- TASK BRIEF
Filter on the word "height": copy each matching line from the listing below.

- DATA TO EXAMINE
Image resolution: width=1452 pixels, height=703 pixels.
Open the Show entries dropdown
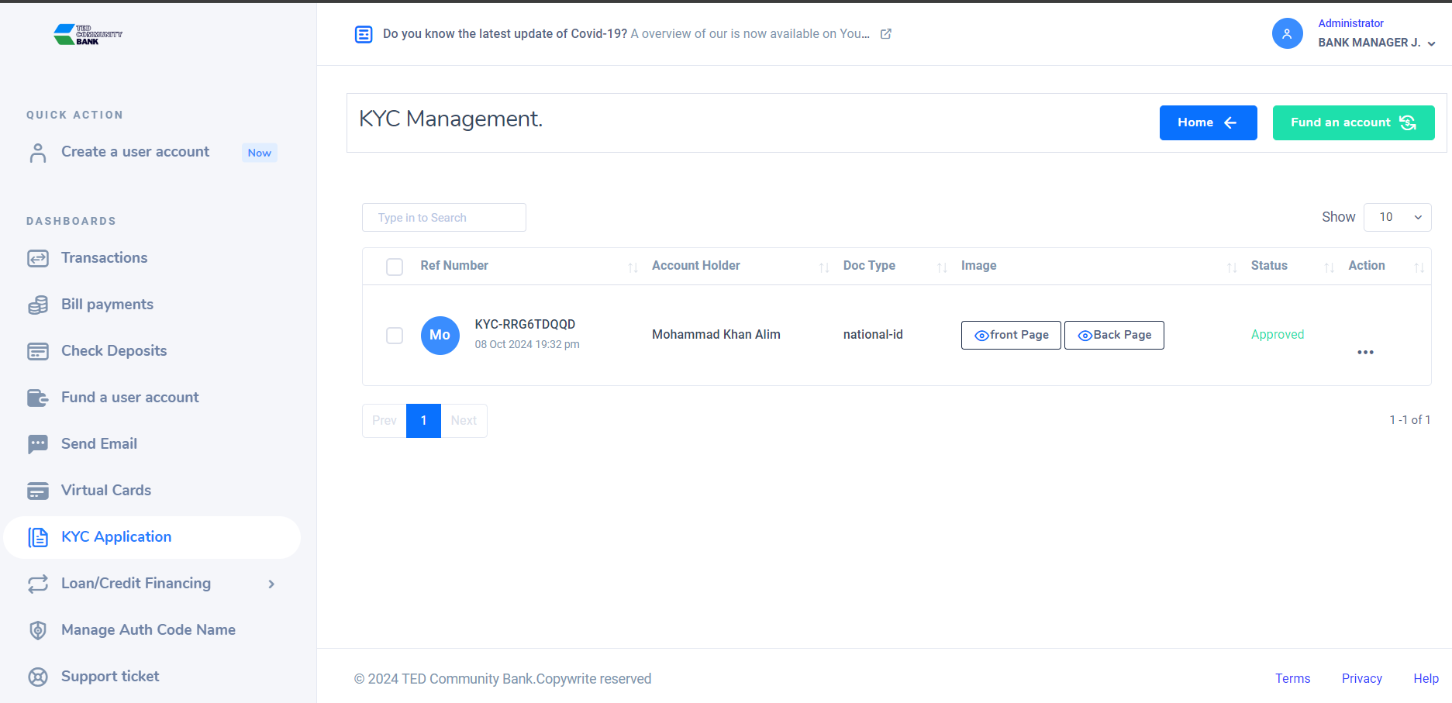pos(1397,217)
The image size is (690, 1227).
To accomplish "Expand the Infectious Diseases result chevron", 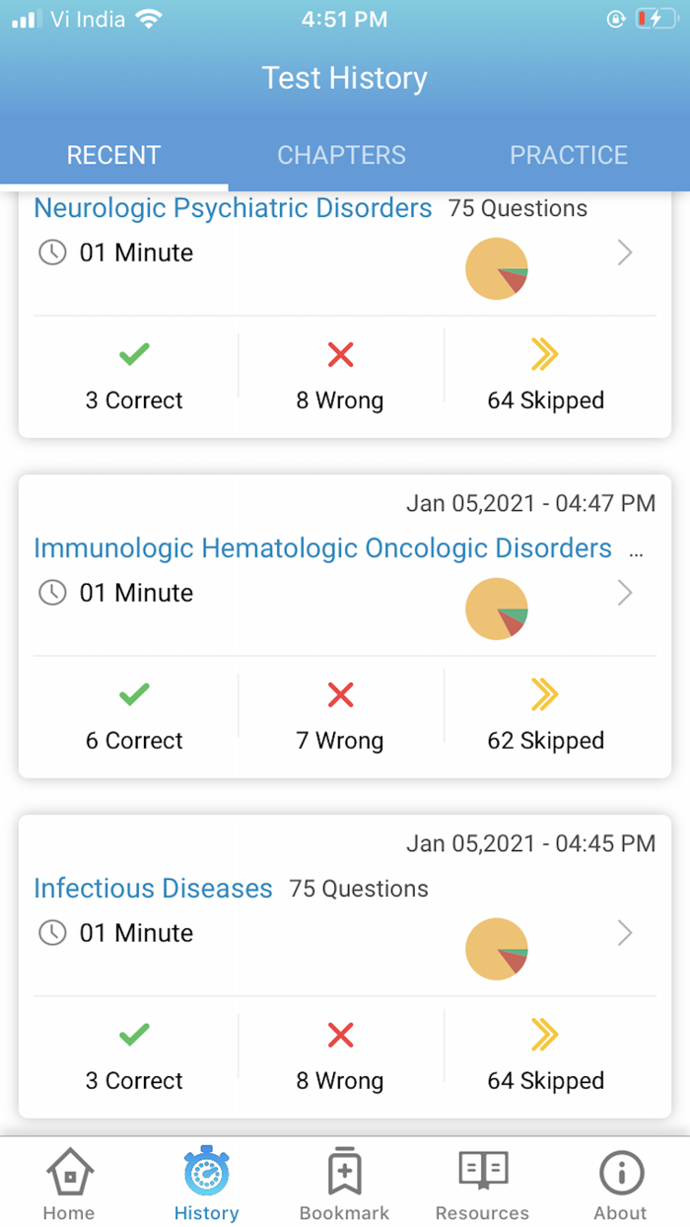I will (625, 933).
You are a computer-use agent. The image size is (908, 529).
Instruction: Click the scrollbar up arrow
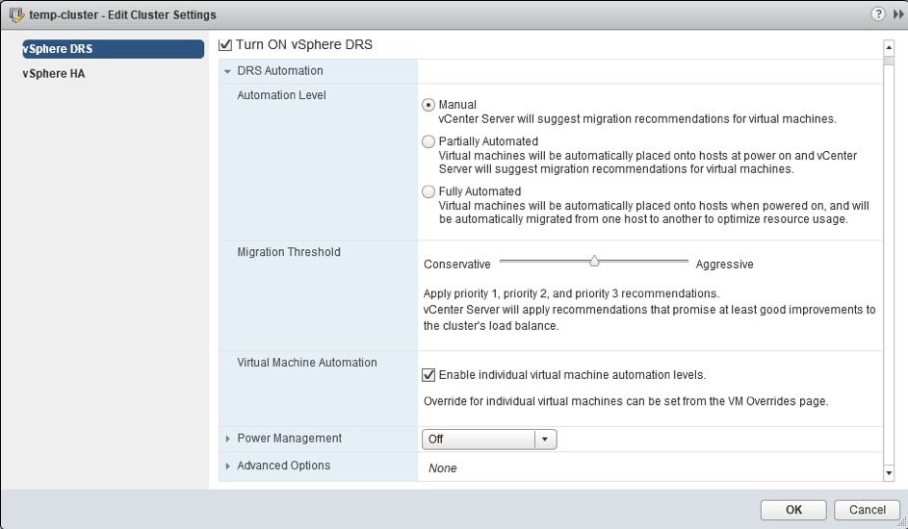[x=889, y=47]
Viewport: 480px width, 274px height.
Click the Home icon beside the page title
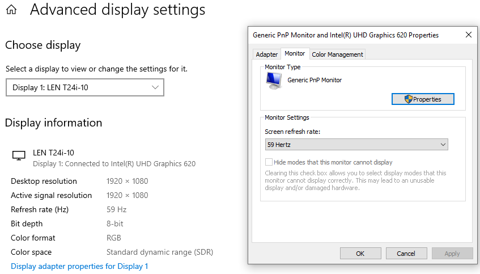point(11,10)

- EXERCISE OUTPUT
Image resolution: width=1452 pixels, height=703 pixels.
Viewport: 480px width, 274px height.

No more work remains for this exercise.